Description du baiser: Quand il eut clos son clabec la vive filleréunifia lacteusebouchement la sienne et la sienne et leurs lèvres désunies et le champion breton aussi vif qu’un éclair huilé poussa son émissaire d’amour d’un viril coup de langue au-delà de la double ligne d’avants et d’arrières facétés d’ivoire pleinmilleboum das le goulet de son gosier. (…) Si la vérité réelle doit être dite, elle amouravala son pulpeux propulseur et tous deux ensemble sous une météo des mieux assorties ils y allèrent d’un mélimélomélange tremblitremblant trépitressautant miammiam. Après quoi avant que les traditionnelles dix secondes fussent terminées le prévenant Tristan autorisa quelque détente à sa glorieuzissime prise d’étranglement et retira précautionneusement l’instrument de la parole rationnelle de la procathédrale de la séductivité amoureuse. 

Où l’on voit que tout corps plongé dans un bain de langage reçoit une poussée libidinale au moins égale au poids du liquide verbal déplacé. Car tout cela se complexifie progressivement. La scène est finalement observée au travers du prisme voyeuriste de  quatre vieillards lubriques, créatures bisexuées identifiés aux vagues  traditionnellement prophétiques de la mer d’Irlande. Et dans Finnegan’s wake, ces quatre personnages tiendront une place essentielle.
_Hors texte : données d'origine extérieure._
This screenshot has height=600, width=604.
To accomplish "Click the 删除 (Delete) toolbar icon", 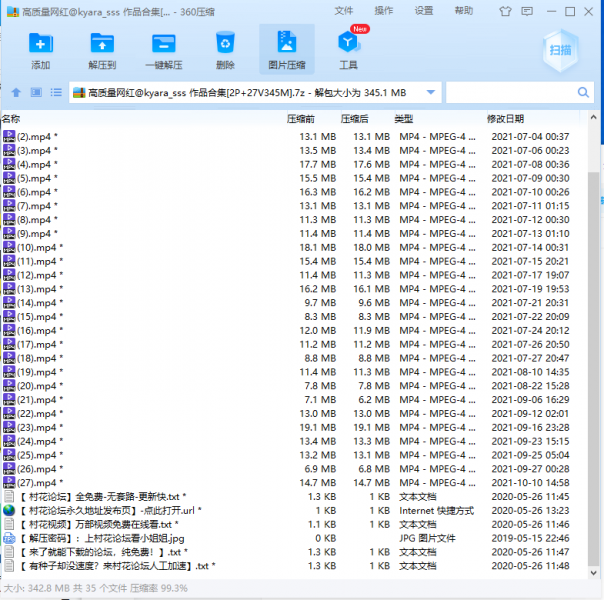I will click(x=225, y=50).
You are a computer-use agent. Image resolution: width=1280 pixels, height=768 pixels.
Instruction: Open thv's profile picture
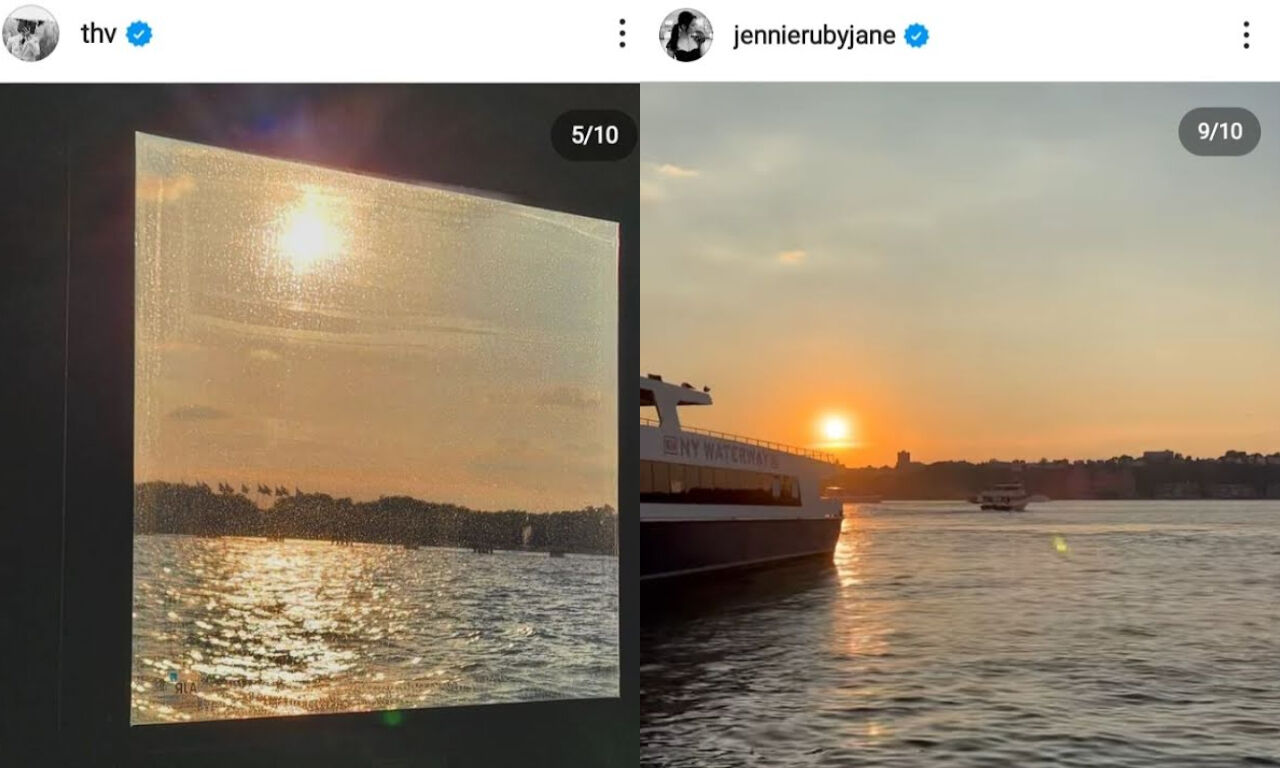pos(30,34)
Comment dire / Où se mettre : ce titre-là n’est pas mal non plus. C’est celui d’un spectacle mis en scène par Léa Drouet à la Balsamine, inspiré de quelques lignes de Danièlle Collobert dans Meurtre (P.O.L., 2004). Il reste encore quelques jours pour le découvrir et il le mérite. A son issue, le spectateur a fait l’expérience percutante et topologiquement unheimlich d’être délogé de sa place en même temps que l’espace de la représentation lui-même s’est comme invaginé, curieusement retourné  de l’intérieur vers l’extérieur.  Un oxymore condense l’opération : la place est COMPLETEMENT… déserte.